含5-氟尿嘧啶稀土磷钨酸盐诱导细胞凋亡作用研究

 多金属氧酸盐作为一种无机金属-氧簇化合物，在抗肿瘤、抗病毒等药物化学领域引起广泛关注。研究了以下5种含5-氟尿嘧啶稀土磷钨酸盐K₉（C₄H₄FN₂O₂）₂La（PW₁₁O₃₉）₂·18H₂O，K₉（C₄H₄FN₂O₂）₂Ce（PW₁₁O₃₉）₂·23H₂O，K₉（C₄H₄FN₂O₂）₂Nd（PW₁₁O₃₉）₂·25H₂O，K₉（C₄H₄FN₂O₂）₂Sm（PW₁₁O₃₉）₂·11H₂O和K₉H（C₄H₄FN₂O₂）Eu（PW₁₁O₃₉）₂·11H₂O（FLnPW，Ln=La、Ce、Nd、Sm、Eu）对HeLa细胞凋亡和周期的影响，以5-氟尿嘧啶为阴性对照，同时比较了含5-氟尿嘧啶磷钨酸盐K11C₄H₄FN₂O₂（PW₁₁O₃₉）·7H₂O（FPW）及磷钨酸H₃PW₁₂O₄₀（PW）的生物活性。细胞形态检测表明，化合物作用于HeLa细胞后均出现明显凋亡形态特征，细胞核染色质呈高度浓缩和边缘化现象（PW除外）。流式细胞周期检测表明，化合物作用后HeLa细胞均出现S期阻滞，与5-氟尿嘧啶相比，FPW作用后S期阻滞增强，而FCePW、FNdPW和FEuPW组同时出现S期和G₂/M期阻滞。流式细胞检测表明，化合物诱导HeLa细胞发生凋亡（PW除外），且诱导凋亡活性顺序为FLnPW > FPW > 5-氟尿嘧啶。Caspase 3检测表明，化合物作用后Caspase 3活性增强（PW除外），活性顺序与凋亡活性顺序相同，其中FCePW组和FEuPW组Caspase 3相对活性显著增强。实验结果表明，所考查化合物（PW除外）能诱导细胞周期阻滞、诱导凋亡活性以及激活Caspase 3，且FLnPW的活性均高于FPW和5-氟尿嘧啶，而PW只能使肿瘤细胞发生坏死，说明5-氟尿嘧啶和稀土元素对化合物的抗肿瘤活性发挥关键作用，FLnPW可能是通过诱导细胞周期阻滞以及激活Cas-pase 3细胞凋亡通路，实现显著抑制HeLa细胞增殖。
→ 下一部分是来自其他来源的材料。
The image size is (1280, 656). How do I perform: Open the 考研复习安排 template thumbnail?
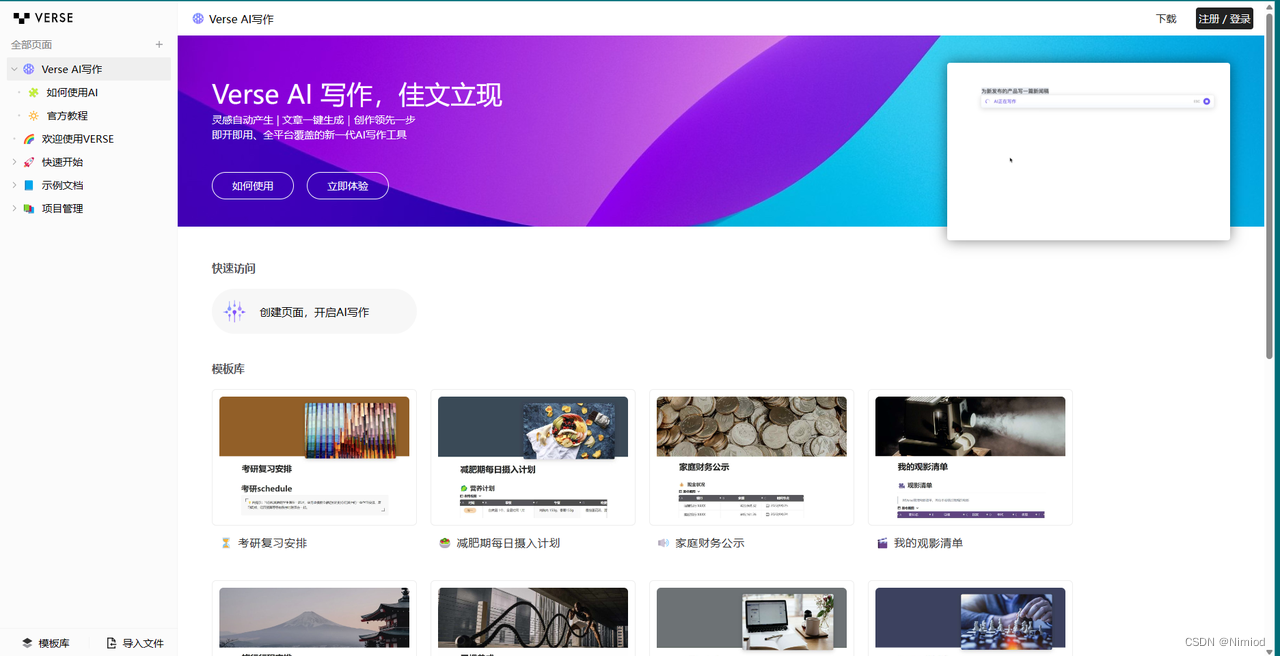click(314, 457)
Apoptosis-inducing effects of rare earth substituted phosphotungstic acid containing 5-fluorouracil on HeLa cells

As a kind of inorganic metal-oxide cluster compound, polyoxometalates' potential antitumor activities have gained much attention. In this paper, the bioactivities of a series of rare earth substituted phosphotungstic acids containing 5-fluorouracil, K₉(C₄H₄FN₂O₂)₂La(PW₁₁O₃₉)₂·18H₂O, K₉(C₄H₄FN₂O₂)₂Ce(PW₁₁O₃₉)₂·23H₂O, K₉(C₄H₄FN₂O₂)₂Nd(PW₁₁O₃₉)₂·25H₂O, K₉(C₄H₄FN₂O₂)₂Sm(PW₁₁O₃₉)₂·11H₂O and K₉H(C₄H₄FN₂O₂)Eu(PW₁₁O₃₉)₂·11H₂O (abbr. FLnPW, Ln=La, Ce, Nd, Sm, Eu) on HeLa cell are investigated. 5-fluorouracil (abbr. 5-FU) is used as positive control, and phosphotungstate containing 5-fluroracil K11C₄H₄FN₂O₂(PW₁₁O₃₉)·7H₂O (abbr. FPW) and phosphotungstic acid H₃PW₁₂O₄₀ (abbr. PW) are also tested. Morphological analysis shows that typical characteristics of apoptosis appear after treatment with the above compounds (besides PW), and nuclear chromatin is highly concentrated and marginalized. Flow cytometry indicates that S phase cell cycle arrest is induced by compounds (besides PW), whose FPW shows higher S-phase arrest activity than 5-FU, and that the FCePW, FNdPW and FEuPW groups show S phase and G₂/M phase arrests simultaneously. Flow cytometry also shows that all compounds except PW induce apoptosis in HeLa cells, and that the apoptosis-inducing activity order is FLnPW > FPW > 5-FU. Caspase 3 detection shows that caspase 3 activity of HeLa cell is enhanced after treatment with compounds, and the caspase 3 activity order is FLnPW>FPW>5-FU, where the FCePW and FEuPW groups show significant higher activities. These results show that the above compounds containing 5-FU group possess cell cycle arrest activity, apoptosis-inducing activity and caspase 3 inducing activity, while PW could only cause cell death because of acidity. It is suggested that 5-FU group and rare earth elements play most important roles in the antitumor activity, and FLnPW could inhibit cell proliferation by inducing cell cycle arrest, activating the caspase 3-dependent apoptosis pathway.